Снаружи напирают визжащие дети. Их стало вдвое больше, словно они размножаются делением. Две девушки караулят подступы к навесу и отгоняют их, не заботясь о педагогике. Со всех сторон уставились на меня любопытные глазенки. Им нужно меня разгадать.
Напротив меня садится заведующая и представляется: «Нюнг», что значит «бархат», «плюш». Наверное, она молода, но заботы о детях наложили печать на ее лицо. У нее осанка и строгость заправской классной дамы. Пока мне и в голову не приходит, что эта женщина просочится потом в мои софийские вечера. Ха, пока не уснет, только и будет лепетать о ко Нюнг — о тете Нюнг, которая так добра, так прекрасна, что мне бесполезно и стараться походить на нее.
Бархатным, плюшевым голосом (я все еще зла за то, что не повезли меня на цементный завод) она день за днем нанизывает историю эвакуированного детского сада.
5 августа 1964 года начались бомбардировки. Это было прямой угрозой детям. На заводе решили их эвакуировать. Вначале встретились с большими трудностями. Родители не отпускали своих детей. В деревнях тяжелые условия: нечистая вода, болезни, комары. Городские дети привыкли спать под сеткой. Целая проблема соблюдать гигиену…
Слушаю в полудреме, как жужжание надоедливой мухи. А какие сенсационные данные мой румынский соперник собрал на цементном заводе? Мне не остается ничего другого, как терпеливо выслушивать. Оказывается, ребята сами разводят кур, чтобы прокормиться.
— …При ночной тревоге каждый ребенок хватает меньшего на руки и бежит в убежище…
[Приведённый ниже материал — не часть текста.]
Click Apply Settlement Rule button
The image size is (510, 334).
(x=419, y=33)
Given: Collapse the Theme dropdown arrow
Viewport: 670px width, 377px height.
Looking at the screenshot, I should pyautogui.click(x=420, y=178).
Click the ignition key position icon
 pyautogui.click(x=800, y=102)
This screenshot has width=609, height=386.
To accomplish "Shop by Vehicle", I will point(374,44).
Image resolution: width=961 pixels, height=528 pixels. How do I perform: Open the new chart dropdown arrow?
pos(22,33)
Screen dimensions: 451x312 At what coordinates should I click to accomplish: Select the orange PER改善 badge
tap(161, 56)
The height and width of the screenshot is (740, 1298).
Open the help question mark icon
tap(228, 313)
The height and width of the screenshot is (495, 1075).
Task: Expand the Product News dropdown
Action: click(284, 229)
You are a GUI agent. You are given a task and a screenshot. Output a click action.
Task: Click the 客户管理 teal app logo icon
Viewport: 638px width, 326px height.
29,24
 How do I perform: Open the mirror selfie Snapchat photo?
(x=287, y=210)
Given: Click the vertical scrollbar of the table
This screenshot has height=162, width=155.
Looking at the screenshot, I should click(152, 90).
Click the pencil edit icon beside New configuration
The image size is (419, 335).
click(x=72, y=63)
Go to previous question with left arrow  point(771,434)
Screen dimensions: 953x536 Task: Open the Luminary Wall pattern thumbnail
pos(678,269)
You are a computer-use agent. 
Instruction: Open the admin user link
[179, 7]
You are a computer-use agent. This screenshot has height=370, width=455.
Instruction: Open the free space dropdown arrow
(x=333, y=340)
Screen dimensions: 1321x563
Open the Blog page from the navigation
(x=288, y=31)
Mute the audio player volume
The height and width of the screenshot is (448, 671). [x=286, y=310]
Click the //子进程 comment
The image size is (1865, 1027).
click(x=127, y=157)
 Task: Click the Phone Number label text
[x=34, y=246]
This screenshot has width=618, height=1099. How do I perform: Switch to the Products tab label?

Бархатный, плюшевый голос, расплавляясь в духоте дня, убаюкивает меня. Смутно ощущаю, как некто с кошачьим мурлыканьем трется о мою юбку, гладит мои босые ноги. Смотрю вниз: одна черная до блеска головка пробралась к моему стулу. Смуглая ручка воровато ощупывает юбку, кожу моих рук и ног. Схватываю ее. Она тянется, чтобы вырваться. Поворачиваю ее головку кверху и вижу лицо самого детства. Носик приплюснулся, будто о стекло в окошке. Но окошко это — на тайны мира.
— Как тебя зовут?
Хоан переводит не только вопрос, но и мой тон, от меня самой скрытый. Слышу свою собственную чудовищную разнеженность в чужом переводе, и мне становится неловко.
— Ха, — отвечает ребенок, как бы вздыхая.
— Река, — переводит Хоан.
«…При ночной тревоге каждый ребенок хватает меньшего на руки и бежит в убежище…». Лишь сейчас эти слова доходят до меня и вливаются в сердце.
Заведующая Нюнг прогоняет непослушную девочку и продолжает доклад:
— Здесь не было помещения, не было кроватей, утвари. Временно взяли кровати у местного населения.